Logo
    Filecoin On-chain Storage Service
    đź’ˇ

    Filecoin On-chain Storage Service

    Authors
    NicolaAlex North
    Creator
    Nicola
    Created
    Feb 9, 2022 12:34 PM
    Project
    Data availability for Web3
    Stage
    Still Valid
    • Intro
    • Definitions
    • Milestones: On-chain storage and On-chain computation scheduler
    • Let’s design together on-chain storage
    • What lives into IPFS and what lives into Filecoin?

    Intro

    This document presents a new Filecoin offer in the storage services offered: On-chain storage.

    Storage services offered by Filecoin:

    • Filecoin Storage Market (current product)
      • Can store files, stream of bytes
      • Very cheap and with simple guarantees
        • No guarantee on retrieval
        • No guarantee of perpetuity of storage
    • On-chain storage (presented in this doc)
      • Can store structured data
      • Data is accessible from smart contracts
      • Data availability
      • Perpetual storage
      • Verifiable queries/database

    Definitions

    On-chain storage vs On-chain state

    • On-chain means smart contract can access data
    • State is the equivalent of memory in a CPU and it’s expensive on ETH
    • Storage is the same as hard disks, load data as you need and it’s cheap to store (maybe expensive to use)

    On-chain storage vs Off-chain storage

    • Off-chain storage data can’t be accessed or is cumbersome (NFTs and NFT metadata are stored off-chain, smart contracts can’t access this data)
    • On-chain storage data can be accessed via a smart contract (Merkle Airdrops could be considered on-chain storage)

    How is on-chain storage accessed?

    • Differently from on-chain state that can be accessed in a very simple way, on-chain storage is a bit more complex:
      • Single tx via proof (see below)
      • Job scheduler (see below)

    What’s the difference between Filecoin Storage Market and the On-chain Storage product

    • Storage is what we do today, guarantees are meh
    • On-chain storage is a higher guarantee storage

    Milestones: On-chain storage and On-chain computation scheduler

    The idea is to first provide on-chain storage products, then to focus all on better computation over on-chain data.

    This is a list of features and projects that we must work on to achieve these goals.

    Step 1: On-chain storage as a product (STORAGE PRODUCTS)
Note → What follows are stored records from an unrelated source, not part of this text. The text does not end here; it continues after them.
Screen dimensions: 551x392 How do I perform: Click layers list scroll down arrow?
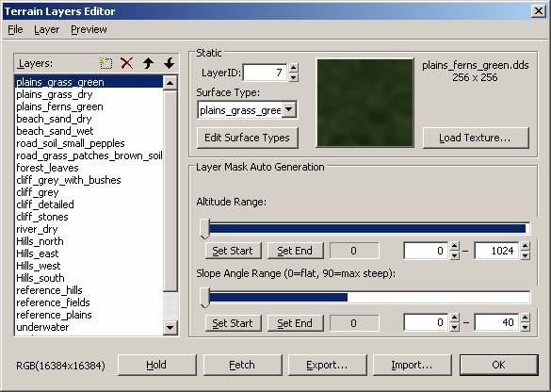point(170,328)
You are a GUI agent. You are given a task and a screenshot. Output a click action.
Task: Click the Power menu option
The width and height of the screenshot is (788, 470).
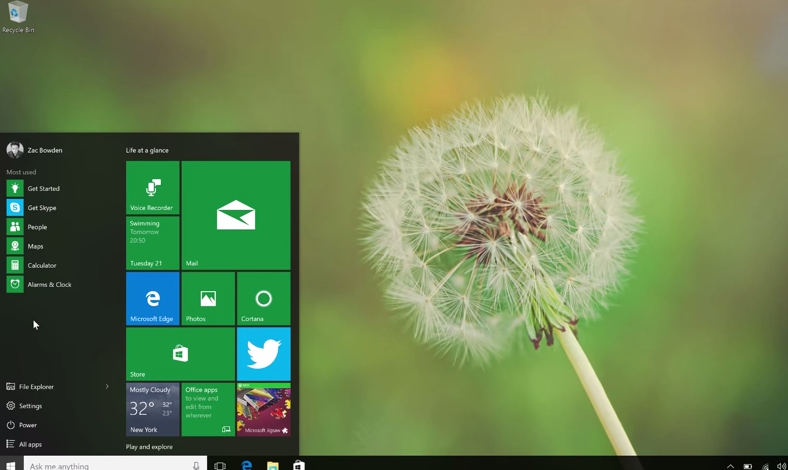27,425
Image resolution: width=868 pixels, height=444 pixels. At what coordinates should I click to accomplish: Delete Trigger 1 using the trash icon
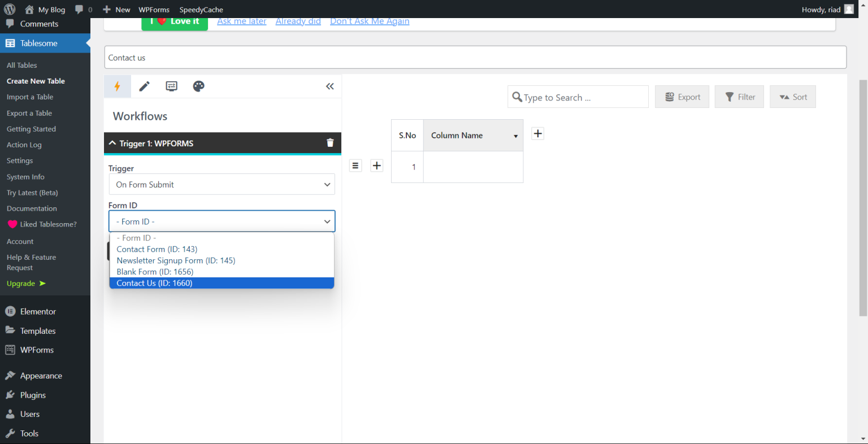pyautogui.click(x=330, y=142)
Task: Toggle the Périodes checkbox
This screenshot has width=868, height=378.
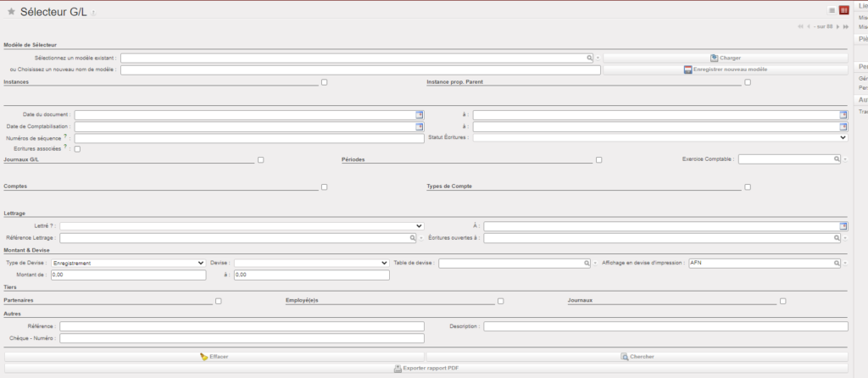Action: coord(598,159)
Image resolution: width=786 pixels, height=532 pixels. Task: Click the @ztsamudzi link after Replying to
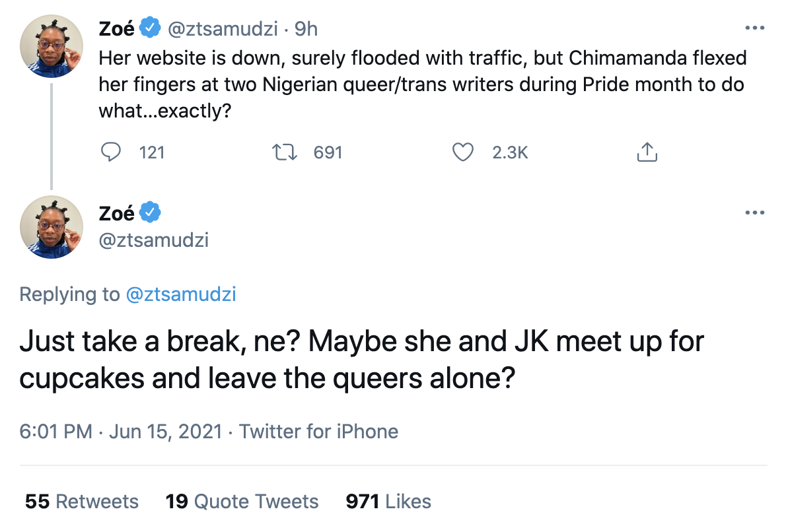pos(181,294)
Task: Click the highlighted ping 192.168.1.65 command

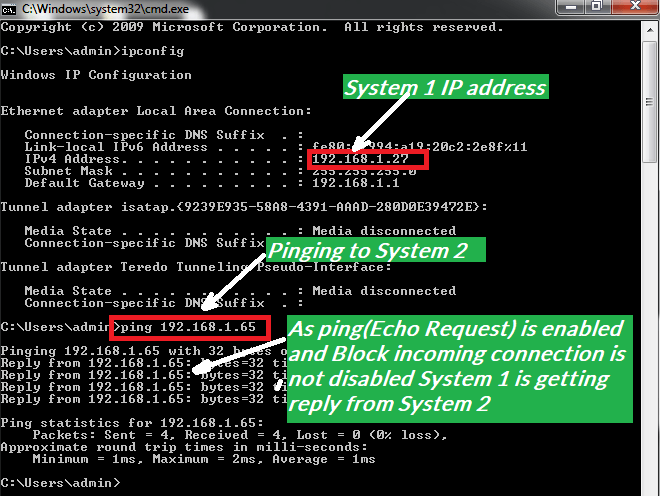Action: [x=191, y=327]
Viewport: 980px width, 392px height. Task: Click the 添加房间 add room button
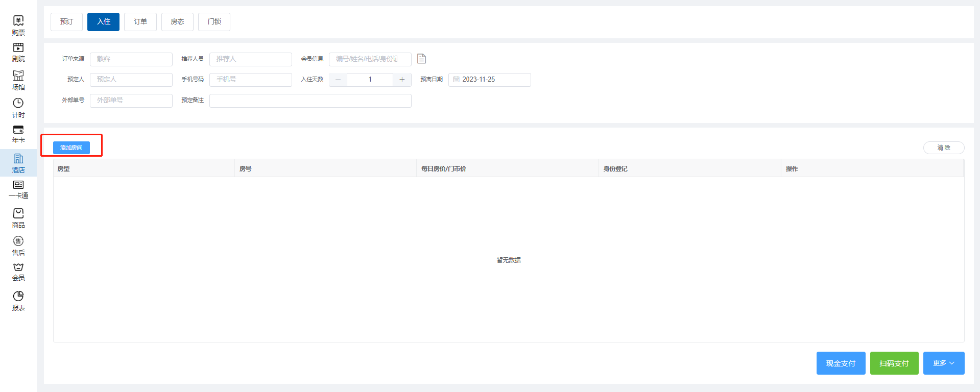[x=71, y=148]
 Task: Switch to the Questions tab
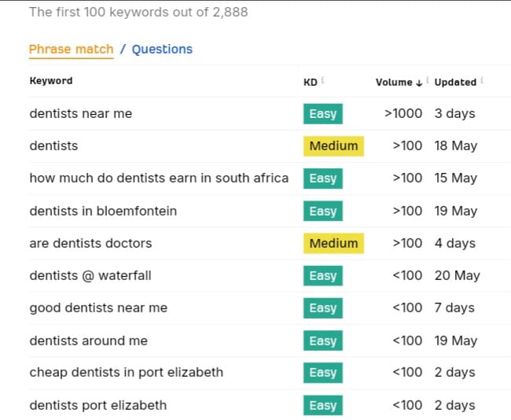(162, 50)
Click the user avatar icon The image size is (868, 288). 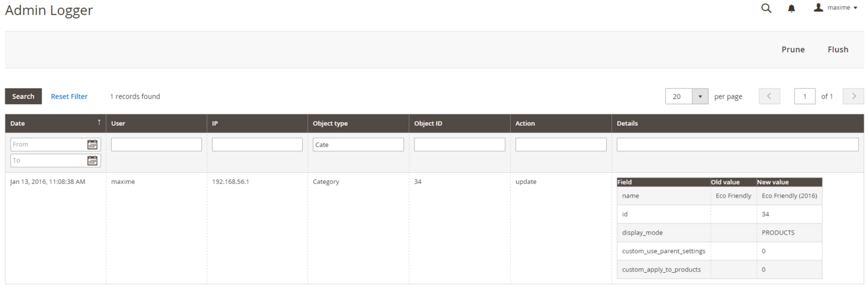click(819, 8)

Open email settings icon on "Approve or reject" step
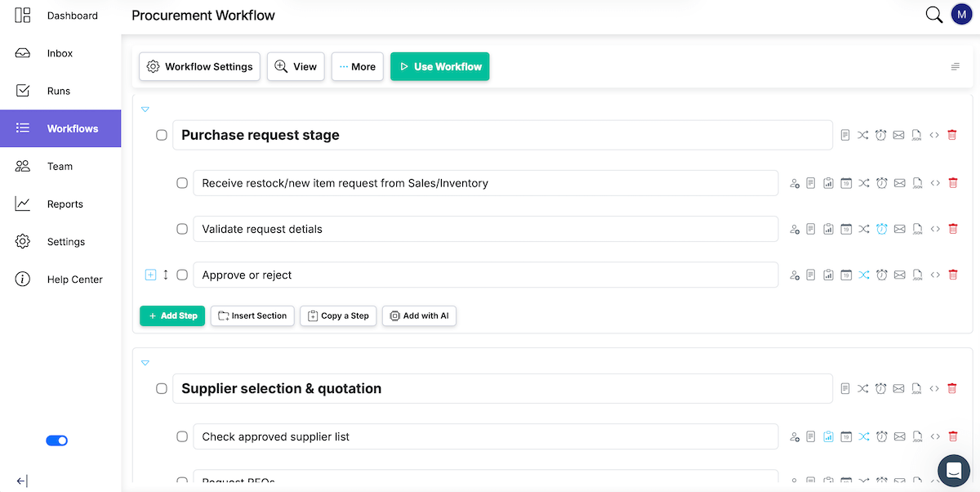pos(899,275)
    • Accessibility through smart contract
      • Project: Job scheduler
      • Project: On-chain verifier (software for generating proofs & so on)
    • Data Availability
      • Project: Actual Data Avail protocol
      • Project: Retrieval Mining(?)
    • Retrieval/Proving
      • Project: have a simple way to retrieve and prove data that is not “files” (e.g. key value stores)
    • Perpetual storage
      • Project: Bounty contract
      • Project: Crowdfunding contract
      • Project: Repair nodes contracts
      • Project: Pack it all up into a Perpetual storage contract
    • Verifiability
      • Project: Better Vector commitments (ops happen on chain)
      • Project: Better Key value store (ops happen on chain)
      • Project: Better generic verifiable delegated DB queries (ops happen off chain, delegated)
      • Project: Add these data structures to IPLD (make Provable IPLD)

    Step 2: Computation on filecoin data (COMPUTATIONAL PRODUCTS)
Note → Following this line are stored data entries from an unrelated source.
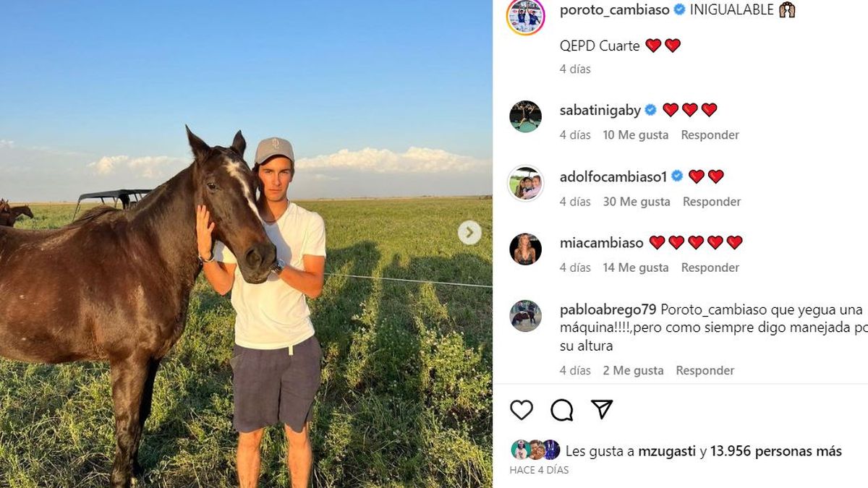Open the liker avatars next to Les gusta

(535, 450)
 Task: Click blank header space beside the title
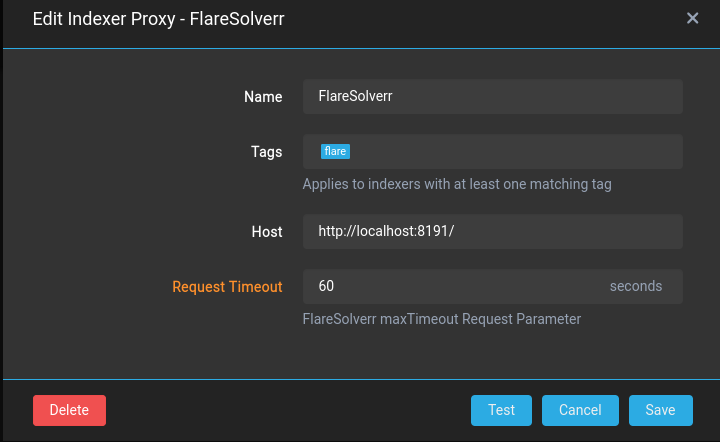pos(482,19)
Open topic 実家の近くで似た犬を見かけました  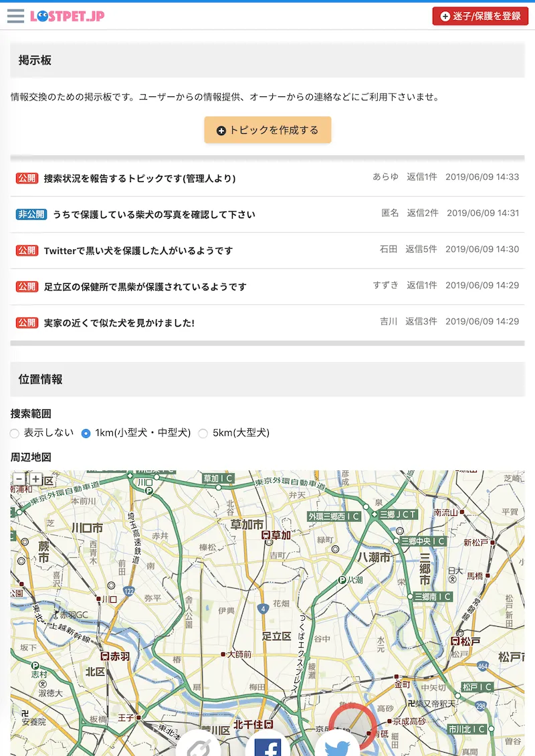[x=119, y=322]
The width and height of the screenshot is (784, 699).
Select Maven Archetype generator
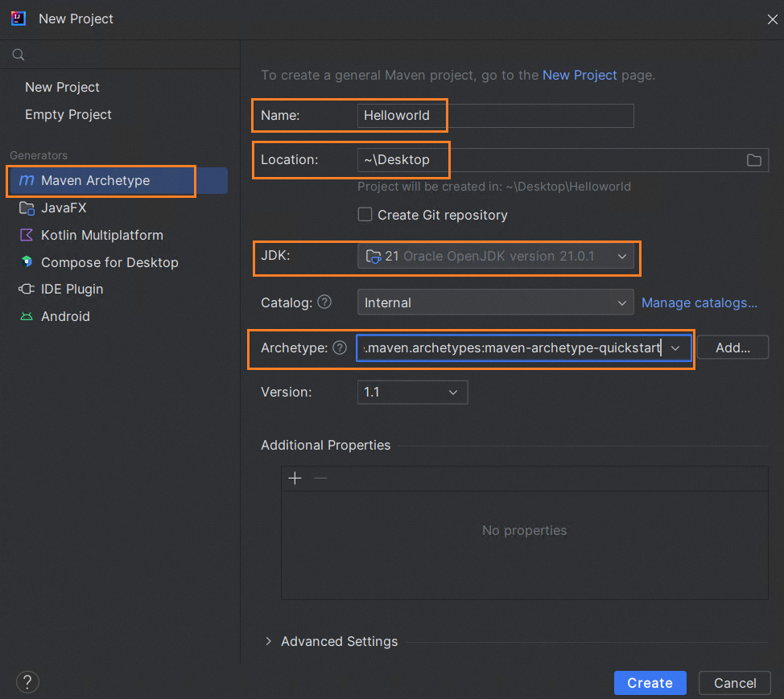[x=95, y=180]
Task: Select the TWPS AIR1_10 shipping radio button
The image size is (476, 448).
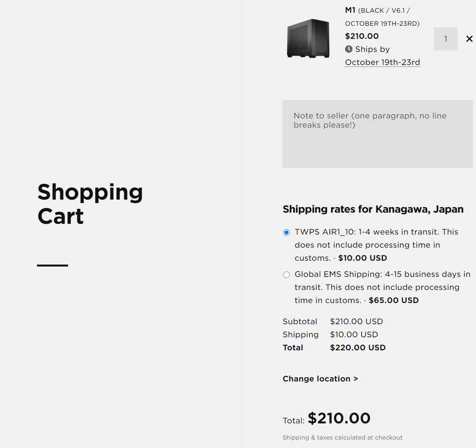Action: pos(286,232)
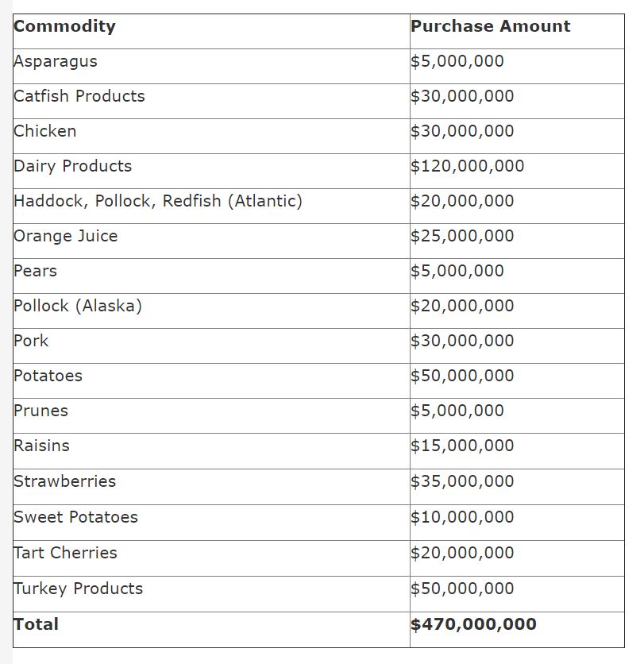Select the Catfish Products cell
644x664 pixels.
coord(79,96)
    • This project is about scaling computation, not scaling storage
    • Job scheduling
      • Project: incentivize nodes to run job scheduler for all computation
    • Different computational models
      • Verifiable delegate DB
      • Optimistic DB (arbitrum style)
      • Encrypted computation with ZAMA (FHE)
      • MPC

    Let’s design together on-chain storage

    This part of the document is educational, it shows why it’s important to have on-chain storage.

    End-goal:

    • NFTs have large metadata
    • NFTs have a pointer to a “Filecoin Storage Contract”
      • The Storage contract has read functions that can be used by other smart contracts
      • Pays for perpetual storage
      • Guarantees data availability

    Exercise:

    • There are some NFTs
    • NFTs have metadata (e.g. Apes wear fur, Nouns wear glasses)
    • Metadata could be stored on-chain or in a json
    • We want a smart contract that emits an event saying “You are in” if the Apes wear fur (or if the noun wears blue glasses)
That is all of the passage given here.